The THB6064 has the option of 4 decay modes, these settings don't influence directly the midband resonance but make it worse for some motors. Fast decay is best at faster speeds but some motors don't like it and vibrate more on the resonance speeds. With the THB6064 you have the option to select what's best for your motors and setup.
"$40 per inch"... a good one , there goes the profit of buying cheap...
A good stepper drive needs a good PCB design (as H500 said) and selection of quality components. This is what I did on the THB6064 design, no compromises: only the best and the result is there: not a single failure, smoke, bang whatever... only happy customers and silent motors.

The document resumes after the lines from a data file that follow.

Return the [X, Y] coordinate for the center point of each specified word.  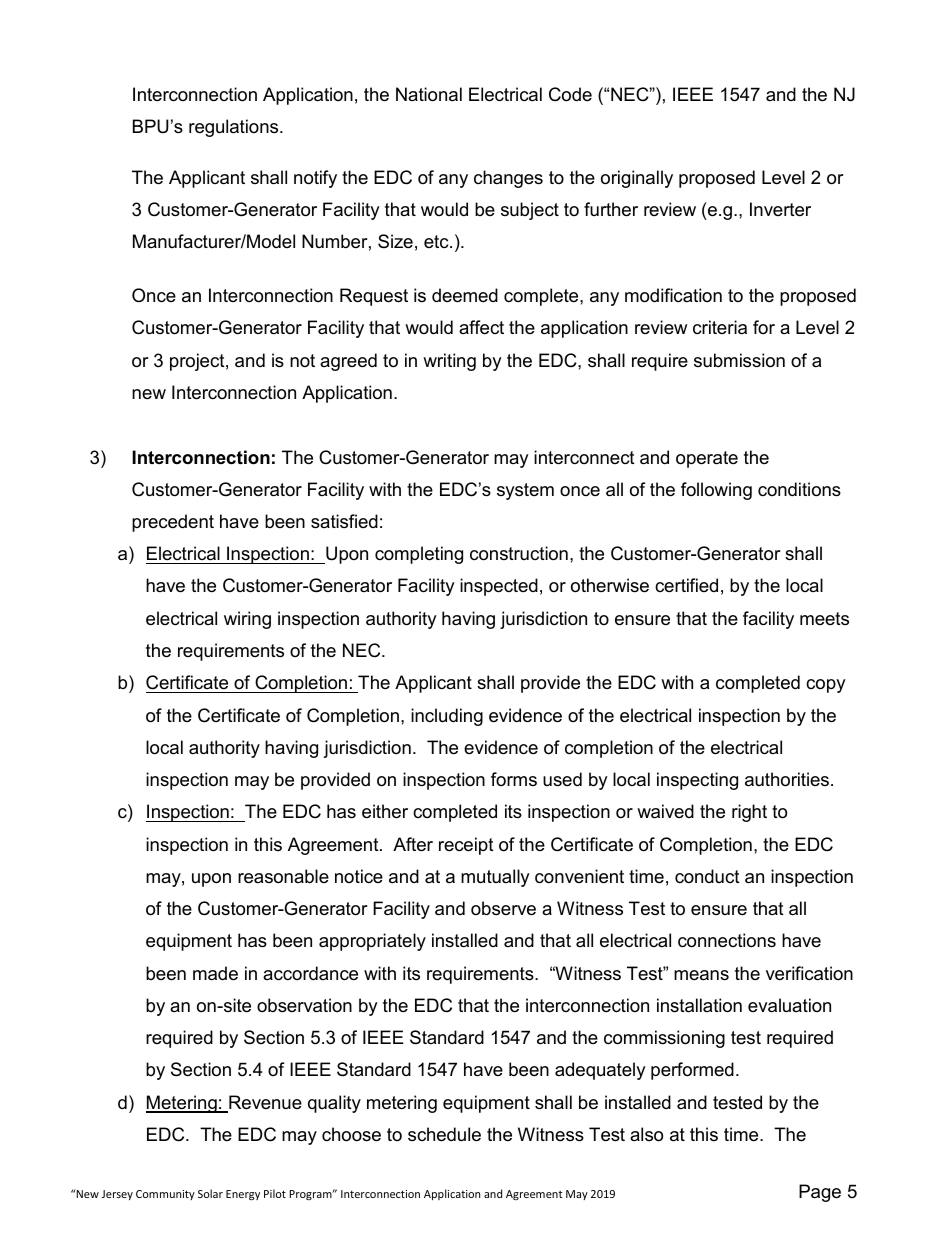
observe [503, 908]
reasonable [283, 876]
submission [739, 360]
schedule [444, 1134]
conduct [707, 876]
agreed [348, 362]
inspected [499, 587]
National [429, 94]
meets [824, 618]
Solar [210, 1193]
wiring [247, 620]
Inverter [780, 209]
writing [449, 362]
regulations [235, 128]
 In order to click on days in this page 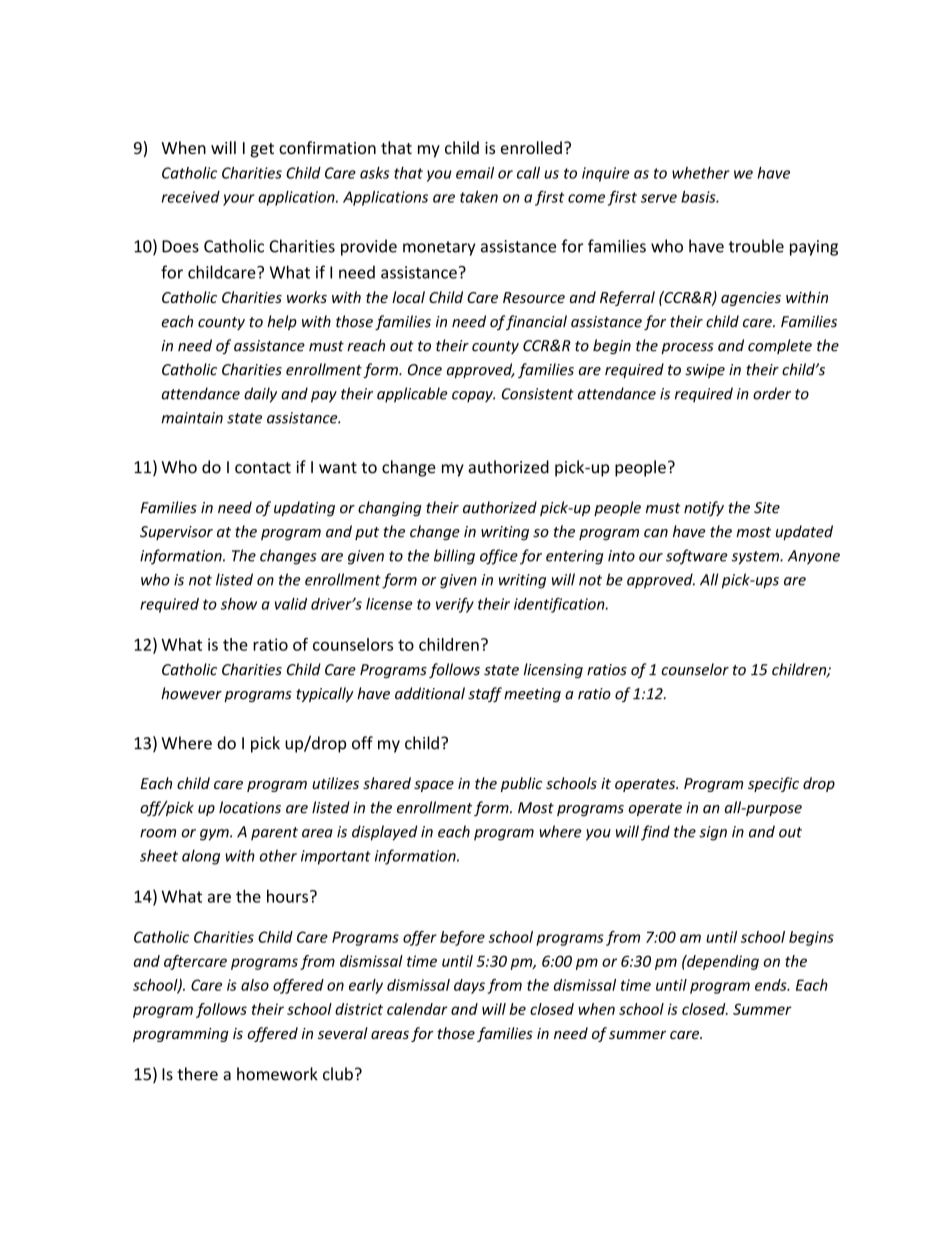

Do you have a link to the Rattm? Can't find it.
H500 and Lucas, Thanks for the info! H500, yes, the Rattm seems to have a string of problems. My only concern on the Haoyu is the temperature; I wonder if the idle current reduction wasn't working on mine, since it overheated at idle. Is idle current reduction automatic in the TB6600, or configured by the board? I couldn't find anything in the preliminary TB6600HQ datasheet, or the newer summary for the TB6600HG. I look forward to them being ~$2.

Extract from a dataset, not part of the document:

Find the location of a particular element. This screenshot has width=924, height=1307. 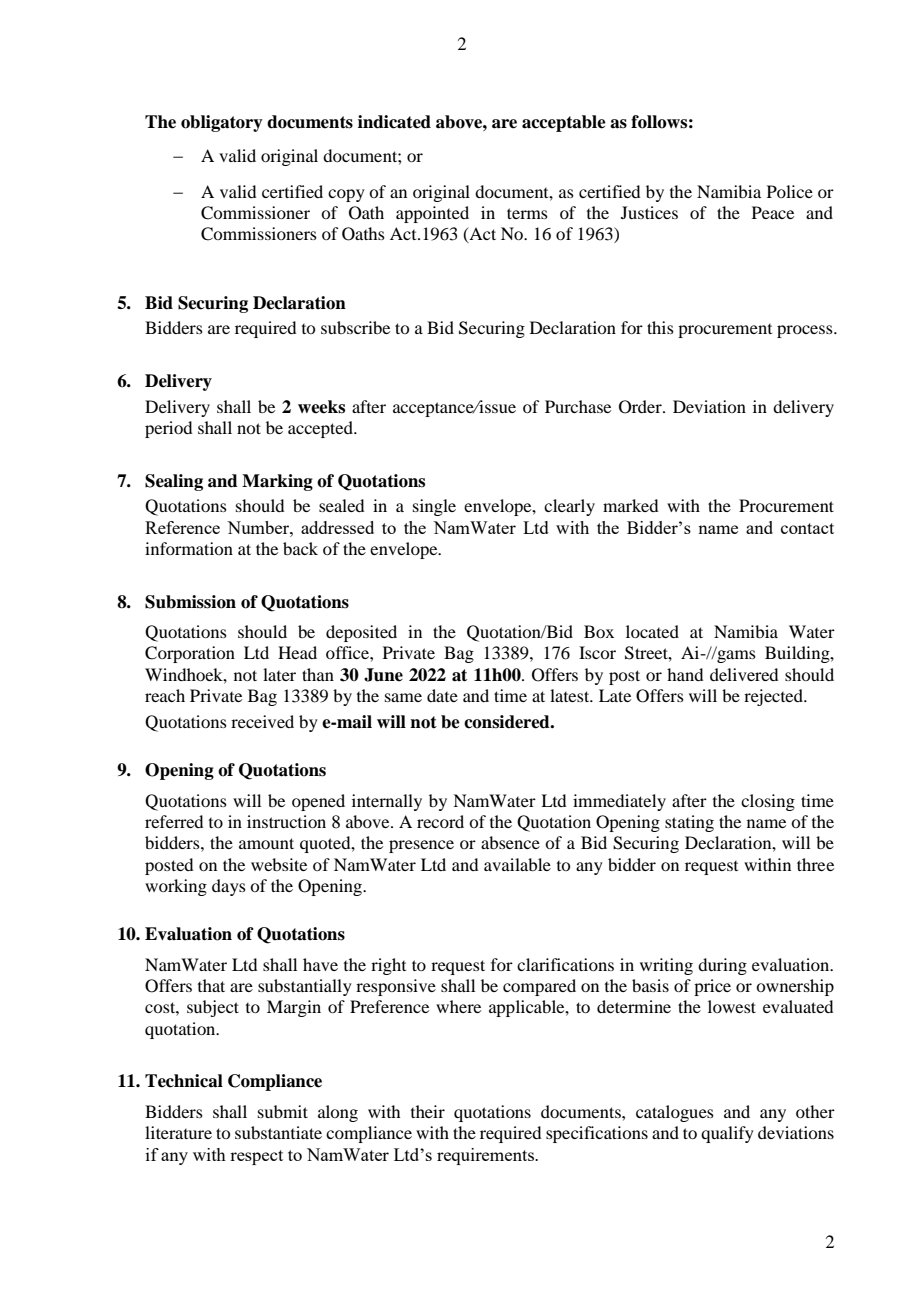

obligatory is located at coordinates (222, 123).
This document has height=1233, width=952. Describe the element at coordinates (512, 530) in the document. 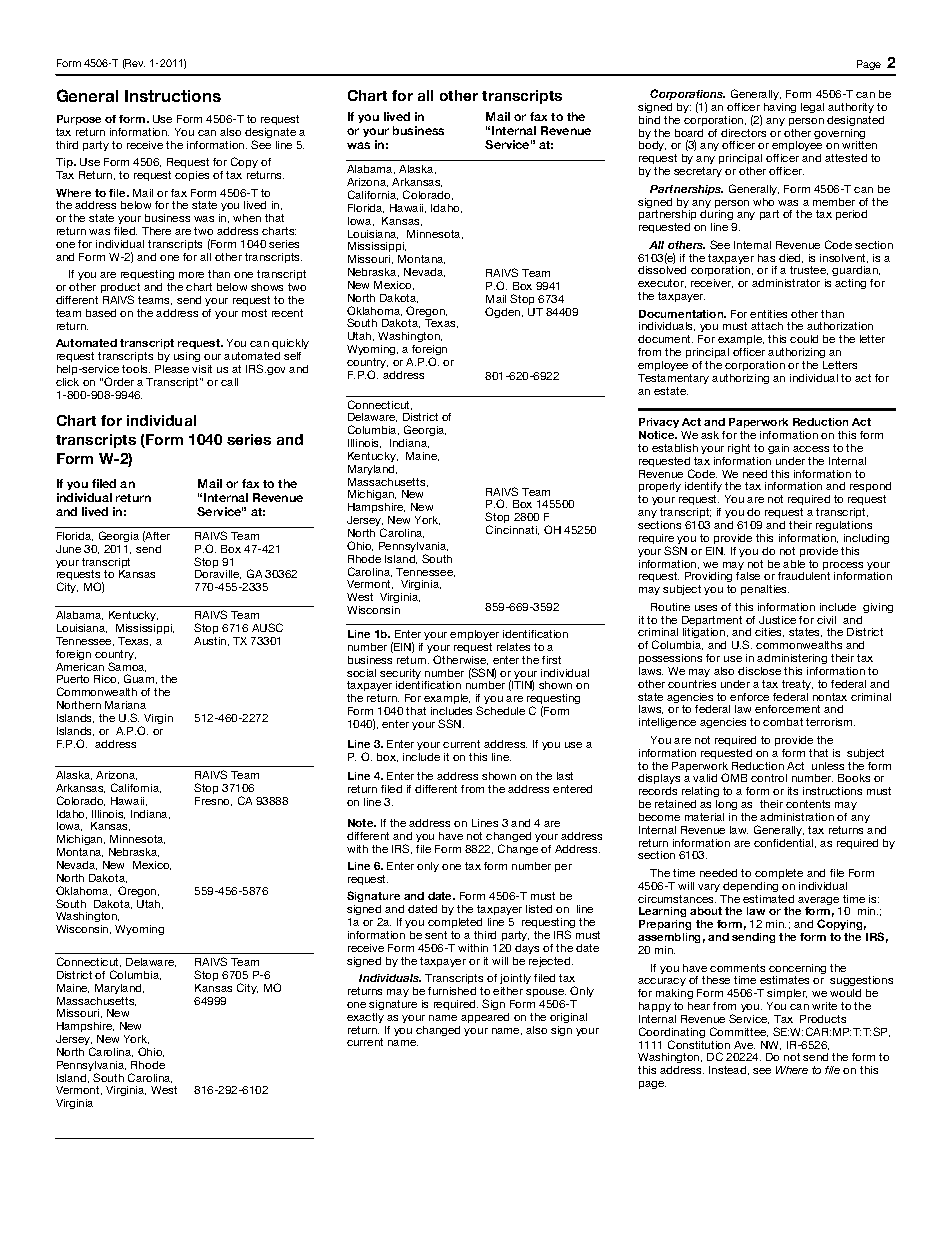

Lucas, yes, the Rattm has test points, and I found the Vref formula in the HQ datasheet, but I didn't know what Rnf was or if that older formula was still accurate. On mine at idle, I recall that Vref ranged from 0.5 to 2.8V while turning the amp pot from min to max. Thanks for the google tip on bulging caps. I traced pin 23 on each to its resistor, and both were indeed about 51k.
Here's the link to the Rattm I bought (they're on holiday like the rest of China now): New Product 4.5A TB6600 stepper motor driver board-in Motor Driver from Industry & Business on Aliexpress.com
The TB6064 kits look interesting but I want a presoldered board, and the higher amps of the 6600 helps a bit. I'll be needing a bunch of drives, which is why I'm reviewing the options more carefully. And there's one more: High Efficiency CNC Router Mill Lathe 1AXIS TB6600HG Stepping Motor Driver Board | eBay
David Malicky
The TB6600 doesn't have automatic idle reduction, it's done by additional circuitry on the board wich also includes the run led. I think they use pin3 (torque input) for this.

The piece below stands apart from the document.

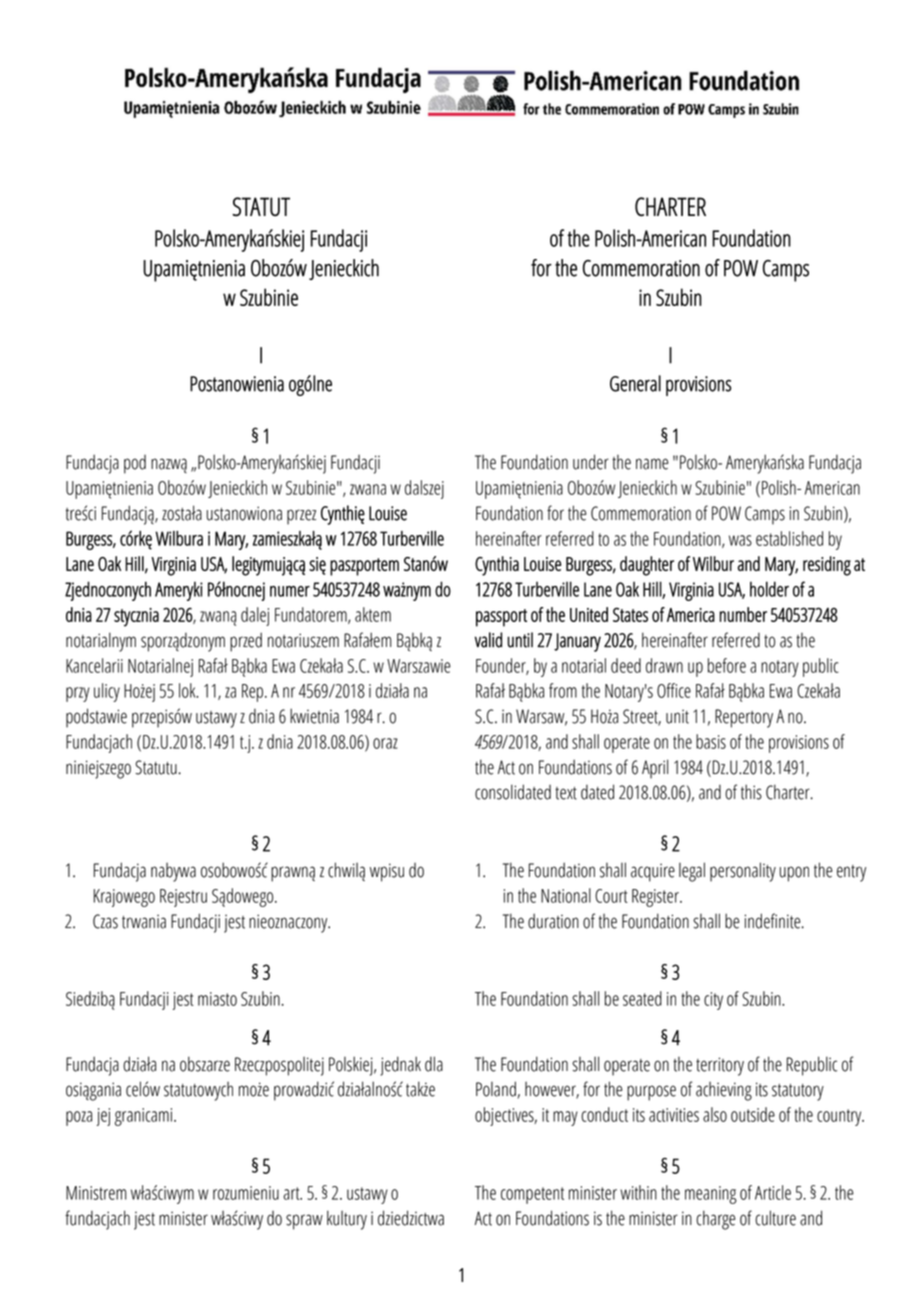 The height and width of the screenshot is (1308, 924). I want to click on this, so click(751, 792).
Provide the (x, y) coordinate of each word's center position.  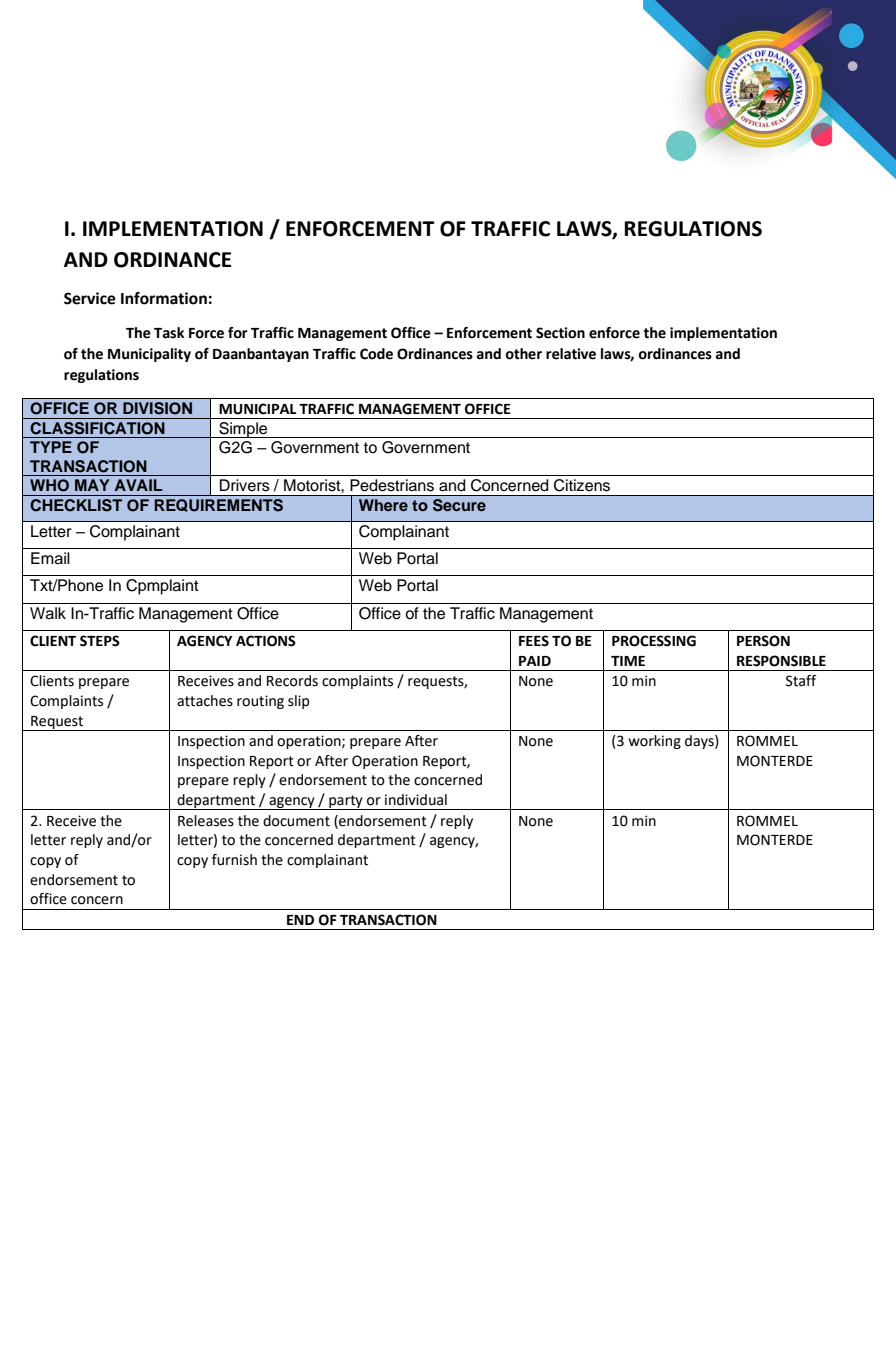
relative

It only works if the correct step polarity is selected, the run led should be off when idle. Do you remember if it was?
The current calculation is the same as for the THB, RNF = 3 x .680 ohm in parrallel = .227 ohm for the Haoyu.
Higher amps for the TB6600 is only 0.5A and it seems that the power stage of both chips is the same only the control section is different. I had the THB running at 5A without problems.
If idle current reduction was working, you would know, because the torque goes down to 30%. As Lucas mentioned, the chip itself does not have the timing circuit built in. It is done with extra circuit. I consider it to be an indispensable feature. On my mill, the motors barely get warm because the the typical duty cycle is quite low.
I doubt that the 6600 can actually handle more current than the 6064. Heat is the issue. The 6600 has a 5v regulator built in. This will create more heat, especially if the designer didn't pay enough attention to how much 5v current is used by the external circuits.